Many of the same features for securing information at the site level apply to the list level, too. The following sections focus on those aspects of list security that are not redundant to managing security at the site level.
1. Content Approval
Content Approval is an advanced
setting that prevents a new item in a list from appearing until the item
has been approved by a user with approval rights. This setting must be
enabled if you plan to use approval workflows that can be initiated with
the publication of a minor version to a major version. Even in lists or
libraries in which versioning is turned off, new items will still need
to be approved before users with Read-Only permissions can view the
content item. Figure 1 illustrates a document in a Pending state that has been uploaded to a library with Content Approval enabled.
When the Content Approval
feature is enabled, existing content items will be approved
automatically. If Major/Minor versioning is also enabled, then the last
major version will automatically be approved. Any existing documents
that are checked out will automatically show as being Approved, but when
they are checked in, they will go into a Pending state until the
check-in action is approved.
The easiest way to approve a
document is to click the drop-down arrow for the document and select the
Approve/Reject menu item, then select the Approved option (Figure 2).
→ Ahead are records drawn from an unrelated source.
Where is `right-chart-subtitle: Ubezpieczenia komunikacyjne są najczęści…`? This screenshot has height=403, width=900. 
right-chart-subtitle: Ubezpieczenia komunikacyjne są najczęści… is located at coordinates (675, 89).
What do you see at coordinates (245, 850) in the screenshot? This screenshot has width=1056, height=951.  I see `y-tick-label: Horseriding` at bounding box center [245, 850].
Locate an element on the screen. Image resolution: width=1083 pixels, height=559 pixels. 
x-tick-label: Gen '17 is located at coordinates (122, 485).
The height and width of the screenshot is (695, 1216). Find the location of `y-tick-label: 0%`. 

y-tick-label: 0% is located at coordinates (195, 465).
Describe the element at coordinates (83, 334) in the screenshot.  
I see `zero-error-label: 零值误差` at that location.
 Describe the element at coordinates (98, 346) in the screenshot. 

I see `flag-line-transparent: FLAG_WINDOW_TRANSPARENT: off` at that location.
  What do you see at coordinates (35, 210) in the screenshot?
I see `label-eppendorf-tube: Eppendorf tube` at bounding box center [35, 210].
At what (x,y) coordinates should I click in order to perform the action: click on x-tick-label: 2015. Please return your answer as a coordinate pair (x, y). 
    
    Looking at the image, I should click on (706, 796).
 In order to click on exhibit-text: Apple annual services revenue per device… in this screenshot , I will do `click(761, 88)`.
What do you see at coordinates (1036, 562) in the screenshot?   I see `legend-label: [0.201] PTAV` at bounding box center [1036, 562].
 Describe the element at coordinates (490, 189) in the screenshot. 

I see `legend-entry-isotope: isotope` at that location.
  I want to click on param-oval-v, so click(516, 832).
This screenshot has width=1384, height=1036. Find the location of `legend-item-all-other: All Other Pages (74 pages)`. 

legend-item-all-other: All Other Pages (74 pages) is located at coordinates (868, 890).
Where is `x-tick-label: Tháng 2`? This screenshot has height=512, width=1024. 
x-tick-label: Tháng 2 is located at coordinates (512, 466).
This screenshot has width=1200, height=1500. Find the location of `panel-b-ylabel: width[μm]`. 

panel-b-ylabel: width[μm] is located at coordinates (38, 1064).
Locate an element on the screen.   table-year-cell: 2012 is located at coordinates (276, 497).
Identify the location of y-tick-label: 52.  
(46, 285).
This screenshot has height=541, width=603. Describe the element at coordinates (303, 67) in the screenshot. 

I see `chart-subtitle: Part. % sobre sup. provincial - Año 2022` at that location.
Another way you can approve a document is to highlight it in the
library and then click the Approve/Reject Ribbon icon in the Workflows
section. If you need to see a list of all the documents or list items that need approval, click the Library tab in the Ribbon (for document libraries; for lists,
click the List tab) and then, under Current View, select the drop-down
arrow and select the Approve/Reject Items menu option. Figure 3 illustrates what the content approval list looks like when there are one or more items in the list.
Note:
Items that are in the
Pending state can still be viewed by users who have permissions if they
have the exact URL to the content item. The Content Approval feature, is not a security feature by itself. Instead, like audiences,
it is a view-crafting feature, but unlike audiences, it helps support
approval workflows and the publishing of content items.
2. Versioning Settings
There are three types of
version settings in SharePoint 2010: None, Major Only, and Major/Minor.
When no versioning is selected, each time a content item is updated or
uploaded into the list, it is immediately available for viewing by
everyone who has at least View permissions to the list. Moreover, no
version history is saved, so the only version of the content item is the
current version. Because past versions are not saved, they cannot be
retrieved.
Major Only
versioning creates published versions each time a content item is
updated or uploaded to a list or library. The main difference between no
versioning and Major Only is that past versions of the content item are
retained in their full-text form. But new versions are still
immediately viewable and consumable by those with proper permissions.
Major/Minor versioning
was first introduced in Microsoft SharePoint Portal Server 2001. It was
taken out of Microsoft SharePoint 2003 and was put back into the
SharePoint Server 2007 product; it has been retained in SharePoint 2010.
Major/Minor versioning (M/M) allows for the development of a document
or list item by a small team of content developers who then periodically
publish updated versions of the document for a wider audience to
consume. The versioning numbers will inform you which version of the
document that you are working with. M/M versioning works with a
two-numeral decimal system in which the number to the right of the
decimal is the minor version and the number to the left of the decimal
is the major version. For example, the version designation 0.2 means
that you are on the second draft or minor version but have yet to
publish a major version. The version designation 1.0 means that you have
published your first major version of the document. The version
designation 3.3 means that you have published three major versions, the
third version is the current “public” version, and you are currently
working on the third minor version, which you are using to create the
fourth major version, which will be published for public consumption as
4.0.
Each time a document is
published, the major versioning number will increment by one (1) and the
minor version number will be reset to zero (0). Each time a minor
version is checked in, the minor version number will increment by one
(1), and the major version number will not increment or decrement.
The reason that M/M versioning can be viewed as a security
feature is that currently published documents can continue to be viewed
while updates to those documents are created in a secure, private way.
You will want to use M/M versioning for documents that have public
content that is updated periodically, such as a human resource policy
manual, but for which you also want to hide the draft updates of those
documents from public consumption.
3. Draft Item Security
Draft item security is
only relevant when you have Major/Minor versioning enabled. Draft items
are the same thing as minor versions and apply to all new documents
created or uploaded into the library. Changing draft item security settings will not apply to those documents that already exist in the library.
The three settings for draft item security are
Any User Who Can Read Items
Only Users Who Can Read Items
Only Users Who Can Approve Items (and the authors of those items)
The default setting is Any User
Who Can Read Items, which represents a problem if you want to hide
minor versions from those who would consume documents from the library
with Read permissions. The entire point of Major/Minor versioning is to
create publicly or widely consumed documents that can continue to be
consumed from the same location in which they are also being updated.
Leaving draft item security at the default setting makes the Major/Minor
versioning feature somewhat useless. However, if the published document
is consumed from another location, then those with Read permissions on
the source location where the document is created and updated may be
only those who can edit the document, too. In that scenario, the draft
item security setting isn’t that important, as long as the site owner
controls who has Read permissions to the site and list.